6.じゅう、ナズグル大活躍。あからさまに「帝国の逆襲」のATーATのモトネタはこれだ!と言わんばかりのシーンはちょっとやり過ぎだと思いましたけどね。

7.サムワイズ殿大暴れ。画面左から星のガラス瓶と剣を構えて登場するシーンは燃えました。

8.黒門前の大カタストロフ。

9.ラストシーン

●ええ〜?と思ったところ

1.サルマン。てっきりここから始まると思ったのに。

2.あっさり引くエオウィン。「二つの塔」でエオウィンの「檻です。」というセリフが前倒しで入っていたのでいやな予感がしていたのだが、簡単にアラゴルンを死者の道に行かせてしまった。あの道がやばいというのは皆知ってるはずでは。アラゴルンも決死の旅という雰囲気じゃないし。

3.デネソール公が馬鹿過ぎ。いくらなんでもあれは酷いんじゃないでしょうか。威厳のある人物のはずなのに・・・。適役はやはりジャック・ニコルソンか?ギャラが高そうだけど。立派な人物がサウロンの力に毒されてだんだん狂っていく、自身もそれを自覚しつつもどうにもならず、廟の中に閉じこもり劫火の中で仁王立ち・・・曲がりなりにもゴンドールの執政だった者にふさわしい最後だと思います。彼もある意味指輪の犠牲者だったんです。

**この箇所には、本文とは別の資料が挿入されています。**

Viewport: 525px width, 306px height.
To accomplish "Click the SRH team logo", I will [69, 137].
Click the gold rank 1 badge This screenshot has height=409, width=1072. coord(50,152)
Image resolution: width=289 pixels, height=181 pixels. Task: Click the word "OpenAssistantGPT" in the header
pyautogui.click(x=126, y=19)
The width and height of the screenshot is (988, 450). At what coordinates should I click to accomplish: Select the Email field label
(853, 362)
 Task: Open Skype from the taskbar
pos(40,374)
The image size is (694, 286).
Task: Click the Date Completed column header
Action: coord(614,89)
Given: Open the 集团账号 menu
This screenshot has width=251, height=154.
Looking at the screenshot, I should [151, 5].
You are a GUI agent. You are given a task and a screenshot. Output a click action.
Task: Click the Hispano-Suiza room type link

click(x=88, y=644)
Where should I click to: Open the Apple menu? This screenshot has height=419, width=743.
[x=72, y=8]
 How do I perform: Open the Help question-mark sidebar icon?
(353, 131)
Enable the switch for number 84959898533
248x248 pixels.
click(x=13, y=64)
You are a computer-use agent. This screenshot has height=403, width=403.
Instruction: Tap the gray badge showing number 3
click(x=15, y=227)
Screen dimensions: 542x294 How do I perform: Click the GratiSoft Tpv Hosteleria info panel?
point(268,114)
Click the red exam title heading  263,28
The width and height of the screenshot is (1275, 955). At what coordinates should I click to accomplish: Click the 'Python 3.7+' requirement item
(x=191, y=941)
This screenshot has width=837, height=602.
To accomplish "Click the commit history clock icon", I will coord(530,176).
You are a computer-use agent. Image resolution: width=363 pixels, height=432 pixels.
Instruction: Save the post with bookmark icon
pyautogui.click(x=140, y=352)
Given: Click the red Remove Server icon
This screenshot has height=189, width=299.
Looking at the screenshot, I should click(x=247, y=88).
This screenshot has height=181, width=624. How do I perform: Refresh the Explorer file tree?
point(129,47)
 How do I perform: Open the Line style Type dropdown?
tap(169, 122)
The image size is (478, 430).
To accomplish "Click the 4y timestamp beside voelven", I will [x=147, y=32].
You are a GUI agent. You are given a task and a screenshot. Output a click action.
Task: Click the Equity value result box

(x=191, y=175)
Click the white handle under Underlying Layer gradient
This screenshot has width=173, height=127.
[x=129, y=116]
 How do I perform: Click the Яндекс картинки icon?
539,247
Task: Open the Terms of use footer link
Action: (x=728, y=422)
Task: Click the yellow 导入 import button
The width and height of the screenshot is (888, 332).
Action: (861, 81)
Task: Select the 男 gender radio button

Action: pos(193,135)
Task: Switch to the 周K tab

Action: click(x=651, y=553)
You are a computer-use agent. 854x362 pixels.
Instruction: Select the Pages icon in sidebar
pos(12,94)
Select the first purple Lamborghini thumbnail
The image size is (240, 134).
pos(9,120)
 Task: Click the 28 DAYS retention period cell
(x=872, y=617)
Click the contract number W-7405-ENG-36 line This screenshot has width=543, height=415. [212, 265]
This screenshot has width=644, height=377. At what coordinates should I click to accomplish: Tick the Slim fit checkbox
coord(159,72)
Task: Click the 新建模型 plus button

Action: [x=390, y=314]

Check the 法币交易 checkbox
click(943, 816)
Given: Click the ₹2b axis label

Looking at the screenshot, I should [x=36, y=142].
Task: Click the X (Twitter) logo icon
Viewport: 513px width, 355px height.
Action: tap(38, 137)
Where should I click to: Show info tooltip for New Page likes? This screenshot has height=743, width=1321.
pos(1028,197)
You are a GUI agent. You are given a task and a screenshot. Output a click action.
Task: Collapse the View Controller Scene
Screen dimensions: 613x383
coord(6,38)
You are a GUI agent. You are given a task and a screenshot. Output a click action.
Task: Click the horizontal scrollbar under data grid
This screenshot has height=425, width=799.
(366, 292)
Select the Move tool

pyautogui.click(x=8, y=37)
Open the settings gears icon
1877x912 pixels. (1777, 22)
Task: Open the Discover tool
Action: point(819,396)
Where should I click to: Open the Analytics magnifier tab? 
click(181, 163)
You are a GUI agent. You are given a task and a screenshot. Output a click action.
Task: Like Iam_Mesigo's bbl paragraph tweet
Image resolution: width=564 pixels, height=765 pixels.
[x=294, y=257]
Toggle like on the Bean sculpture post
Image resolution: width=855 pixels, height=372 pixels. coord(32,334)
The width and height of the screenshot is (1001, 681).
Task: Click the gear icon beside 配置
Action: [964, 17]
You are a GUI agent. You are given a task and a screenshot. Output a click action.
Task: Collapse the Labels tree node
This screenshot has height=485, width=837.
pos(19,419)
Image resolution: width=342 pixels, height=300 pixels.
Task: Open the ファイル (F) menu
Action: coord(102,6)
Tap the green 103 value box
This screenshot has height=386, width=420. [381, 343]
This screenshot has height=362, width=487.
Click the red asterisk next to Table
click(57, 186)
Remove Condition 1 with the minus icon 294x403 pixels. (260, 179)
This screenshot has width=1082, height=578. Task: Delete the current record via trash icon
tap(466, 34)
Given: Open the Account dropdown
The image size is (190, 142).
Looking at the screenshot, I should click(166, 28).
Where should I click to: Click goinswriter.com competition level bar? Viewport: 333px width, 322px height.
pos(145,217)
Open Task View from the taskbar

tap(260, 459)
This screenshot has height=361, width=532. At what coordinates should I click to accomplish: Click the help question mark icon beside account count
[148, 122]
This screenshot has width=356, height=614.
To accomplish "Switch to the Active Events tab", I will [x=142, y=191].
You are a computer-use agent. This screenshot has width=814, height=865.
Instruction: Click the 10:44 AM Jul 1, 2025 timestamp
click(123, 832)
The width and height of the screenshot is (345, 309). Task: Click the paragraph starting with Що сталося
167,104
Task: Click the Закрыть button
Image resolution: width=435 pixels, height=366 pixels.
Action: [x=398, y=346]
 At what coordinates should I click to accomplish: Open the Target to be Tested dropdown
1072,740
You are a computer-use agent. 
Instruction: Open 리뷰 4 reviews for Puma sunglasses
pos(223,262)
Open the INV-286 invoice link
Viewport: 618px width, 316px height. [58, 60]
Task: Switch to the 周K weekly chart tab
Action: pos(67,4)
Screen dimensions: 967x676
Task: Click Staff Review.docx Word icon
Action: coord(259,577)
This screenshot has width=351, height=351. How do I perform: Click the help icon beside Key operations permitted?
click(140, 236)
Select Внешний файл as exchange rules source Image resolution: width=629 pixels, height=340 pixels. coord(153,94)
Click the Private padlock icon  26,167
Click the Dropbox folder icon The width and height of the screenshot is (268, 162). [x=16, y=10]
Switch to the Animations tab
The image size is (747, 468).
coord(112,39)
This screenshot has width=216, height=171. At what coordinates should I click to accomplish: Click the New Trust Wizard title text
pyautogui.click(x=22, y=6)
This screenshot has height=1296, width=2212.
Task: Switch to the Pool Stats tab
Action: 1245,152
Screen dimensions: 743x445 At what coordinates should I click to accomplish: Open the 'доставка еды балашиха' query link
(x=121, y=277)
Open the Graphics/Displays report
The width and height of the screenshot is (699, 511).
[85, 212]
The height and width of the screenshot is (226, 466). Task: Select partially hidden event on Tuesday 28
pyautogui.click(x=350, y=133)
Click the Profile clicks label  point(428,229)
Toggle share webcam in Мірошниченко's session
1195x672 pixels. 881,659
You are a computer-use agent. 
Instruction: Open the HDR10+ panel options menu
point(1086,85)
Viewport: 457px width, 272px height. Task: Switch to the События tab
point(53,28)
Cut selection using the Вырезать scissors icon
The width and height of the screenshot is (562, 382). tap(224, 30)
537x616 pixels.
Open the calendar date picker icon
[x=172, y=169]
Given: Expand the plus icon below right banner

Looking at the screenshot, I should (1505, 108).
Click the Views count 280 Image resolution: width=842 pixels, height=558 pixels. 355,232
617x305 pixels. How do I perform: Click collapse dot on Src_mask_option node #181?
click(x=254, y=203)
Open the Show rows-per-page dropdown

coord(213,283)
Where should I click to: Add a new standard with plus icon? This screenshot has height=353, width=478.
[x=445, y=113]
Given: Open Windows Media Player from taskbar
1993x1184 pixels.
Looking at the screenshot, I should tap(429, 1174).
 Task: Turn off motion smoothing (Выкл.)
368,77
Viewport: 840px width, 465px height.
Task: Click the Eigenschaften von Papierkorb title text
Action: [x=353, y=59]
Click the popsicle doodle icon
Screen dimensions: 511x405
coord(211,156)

4.先陣を切って狂ったようにペレンノール野に突進するセオデン王の勇姿・・・なかった。

5.なしくずしに参戦する亡霊軍団。ゴンドール・ローハン軍はもう本当に追い詰められてさらに海賊の追い討ち、もうだめだ・・・とその時!てな感じでないと盛り上がりません。こうして見ると原作の語り口は本当にうまいと思う。

6.滅びの山での決着のつけ方が今一つ盛り上がらぬ。「いとしいシト〜」と叫んでくれないと(これはid・amasakiiori氏と同意見)。

7.戴冠式は短過ぎるのでは。ファラミアは何時の間に元気になったのか?ホビットたちに全員が土下座、じゃなかったオジギをするというのもどうかと思う。

以上、こんなものでしょうか。こうなっては、スペシャルエディション版3本立て劇場上映してほしいですね。